> Task details
The answer should hold every line of the listing, unchanged and free of images.

> Given information
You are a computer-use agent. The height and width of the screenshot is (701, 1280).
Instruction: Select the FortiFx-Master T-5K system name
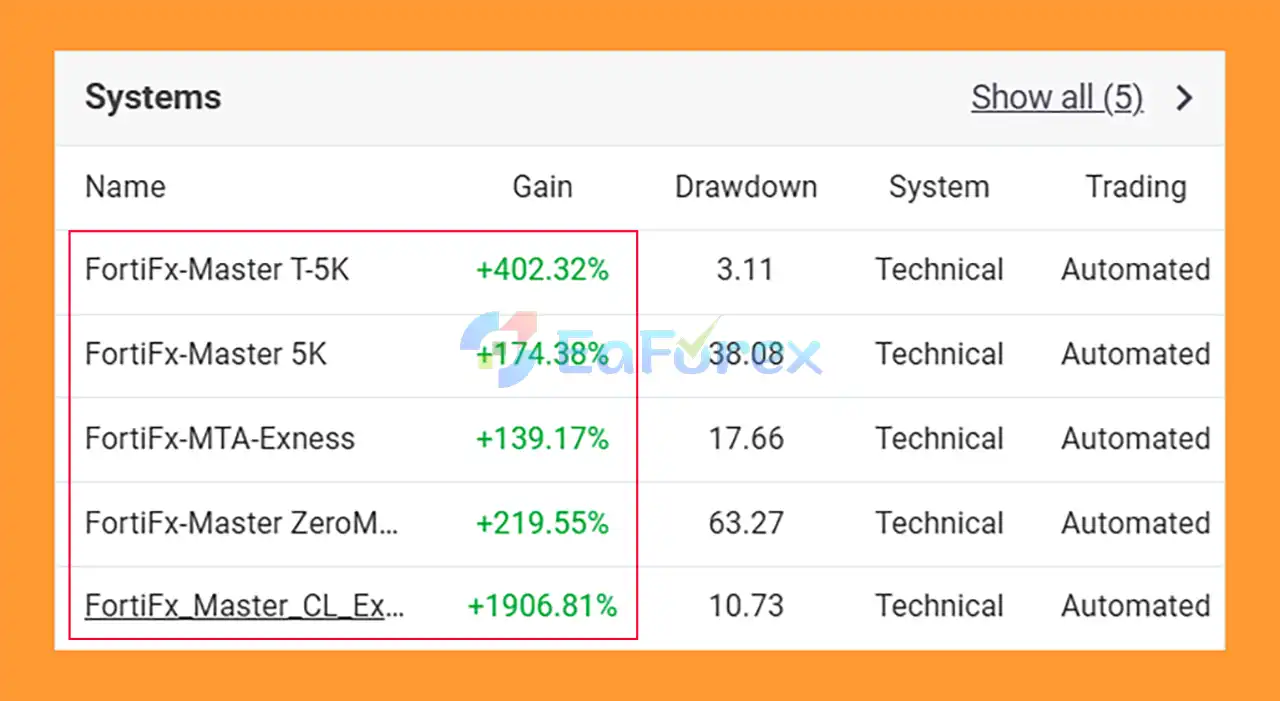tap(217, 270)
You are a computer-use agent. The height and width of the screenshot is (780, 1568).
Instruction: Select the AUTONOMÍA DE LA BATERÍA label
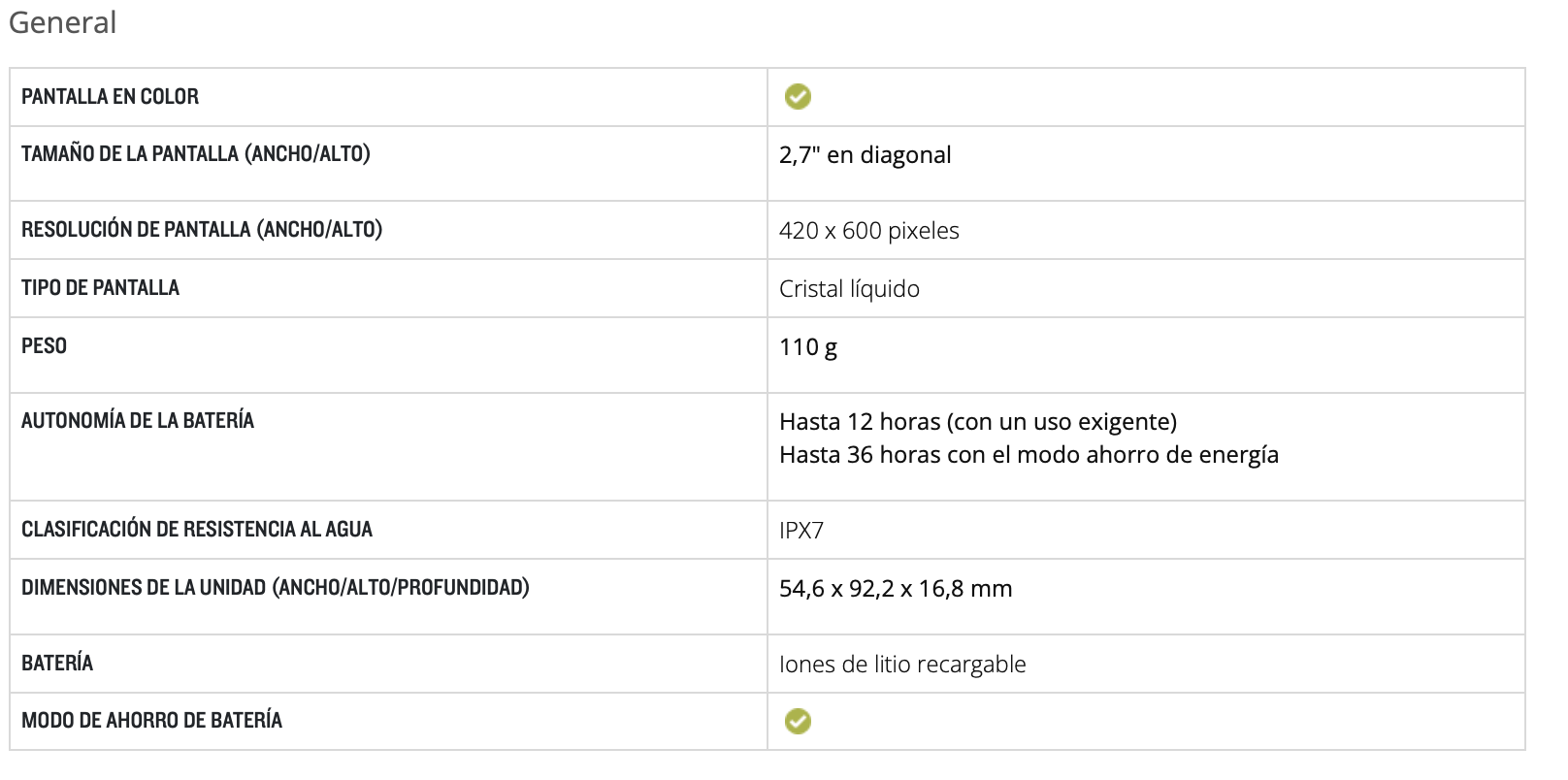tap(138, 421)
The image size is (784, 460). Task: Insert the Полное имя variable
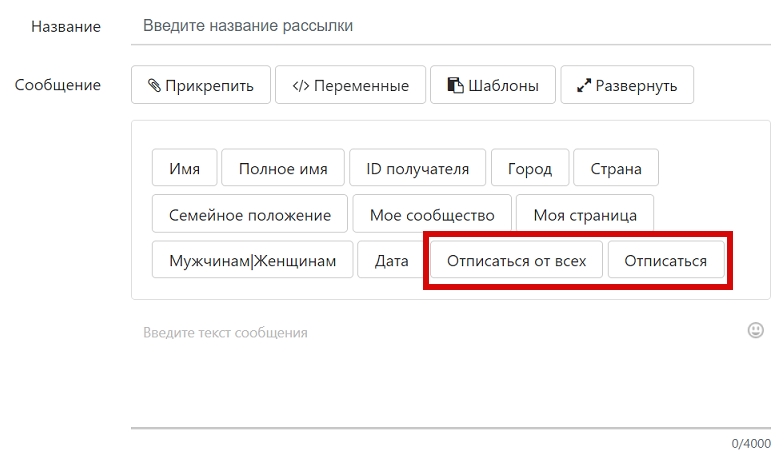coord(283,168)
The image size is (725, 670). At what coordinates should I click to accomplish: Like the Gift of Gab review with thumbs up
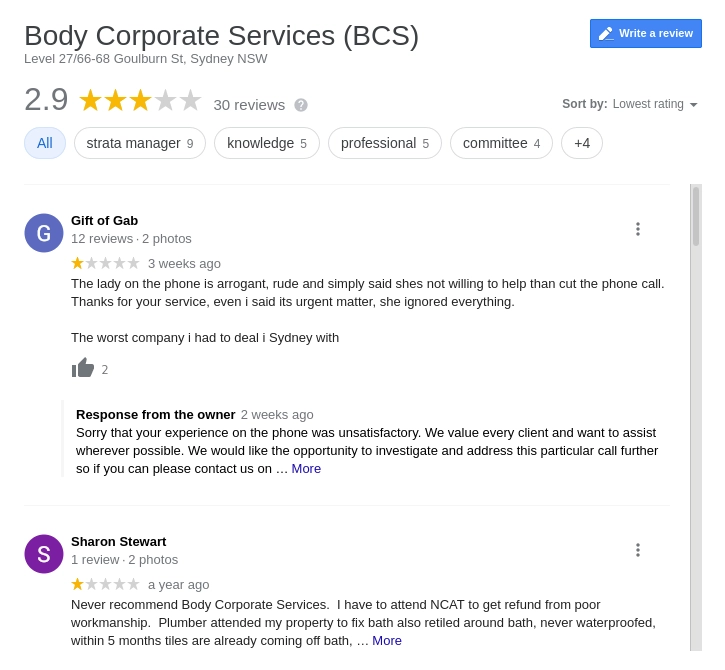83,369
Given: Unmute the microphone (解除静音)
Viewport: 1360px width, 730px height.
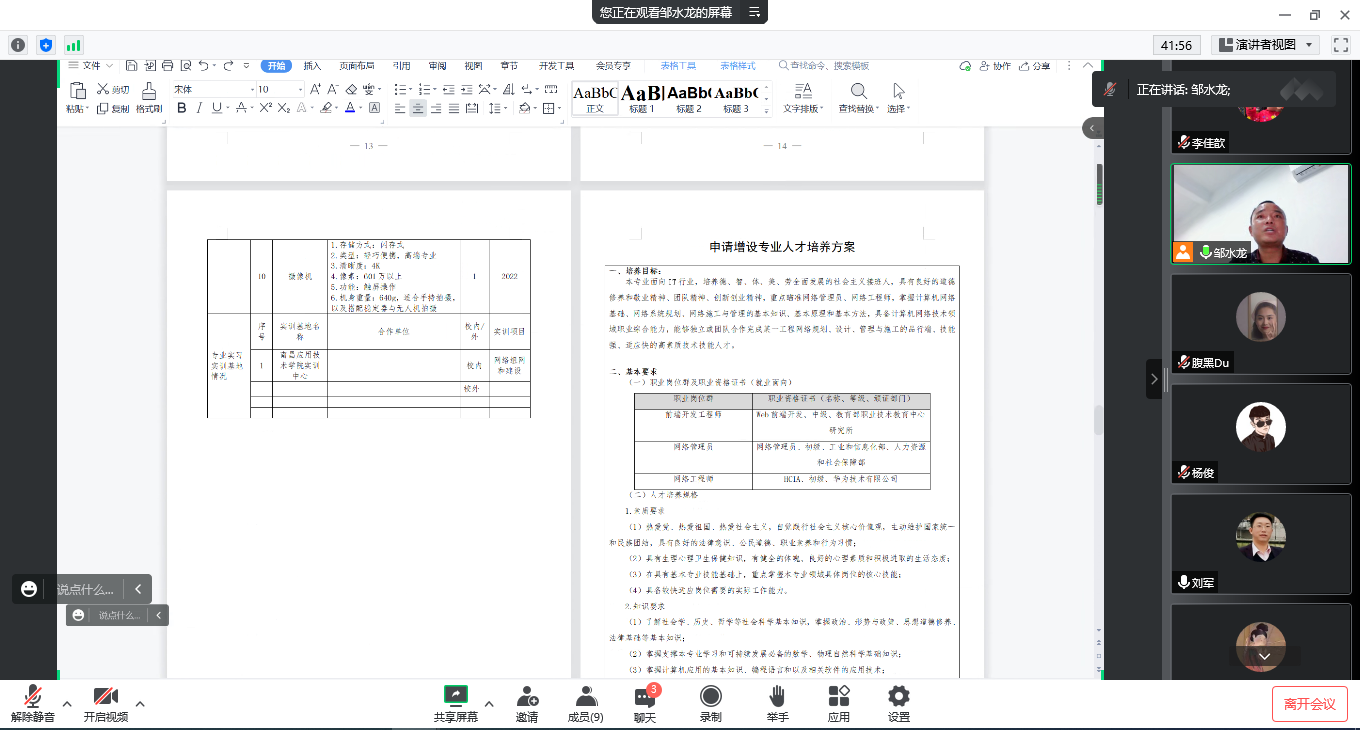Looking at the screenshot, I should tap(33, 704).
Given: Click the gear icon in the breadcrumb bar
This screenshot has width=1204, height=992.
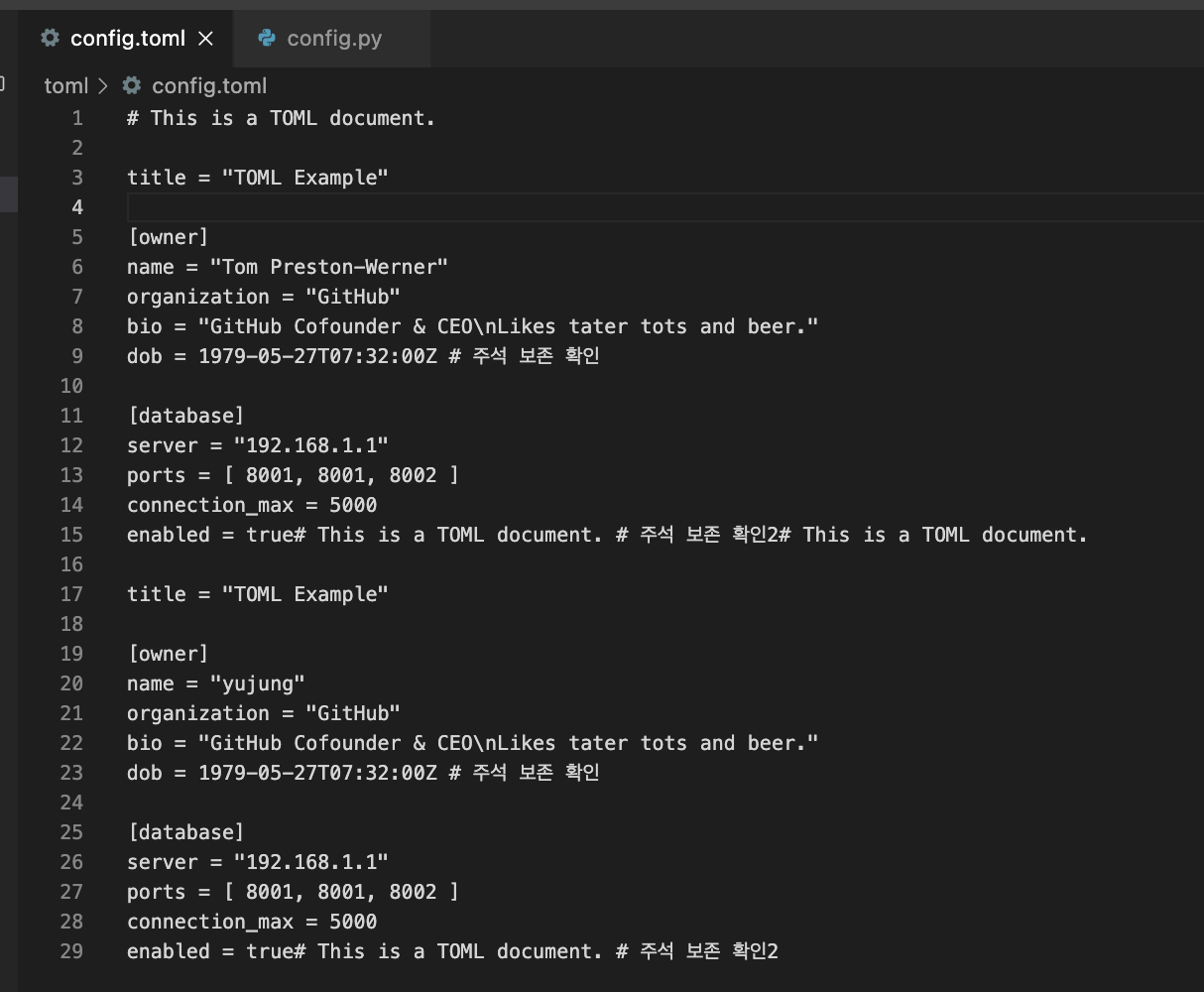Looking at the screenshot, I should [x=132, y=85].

> Task result
You are a computer-use agent. The height and width of the screenshot is (701, 1280).
Instruction: Select the FortiFx-Master T-5K system name
tap(217, 270)
You are a computer-use agent. The height and width of the screenshot is (780, 1568).
Instruction: Select the AUTONOMÍA DE LA BATERÍA label
tap(138, 421)
The image size is (784, 460). Task: Insert the Полное имя variable
coord(283,168)
The image size is (725, 670). At what coordinates should I click to accomplish: Like the Gift of Gab review with thumbs up
83,369
Given: Unmute the microphone (解除静音)
Viewport: 1360px width, 730px height.
Looking at the screenshot, I should tap(33, 704).
Given: Click the gear icon in the breadcrumb bar
This screenshot has width=1204, height=992.
Looking at the screenshot, I should [x=132, y=85].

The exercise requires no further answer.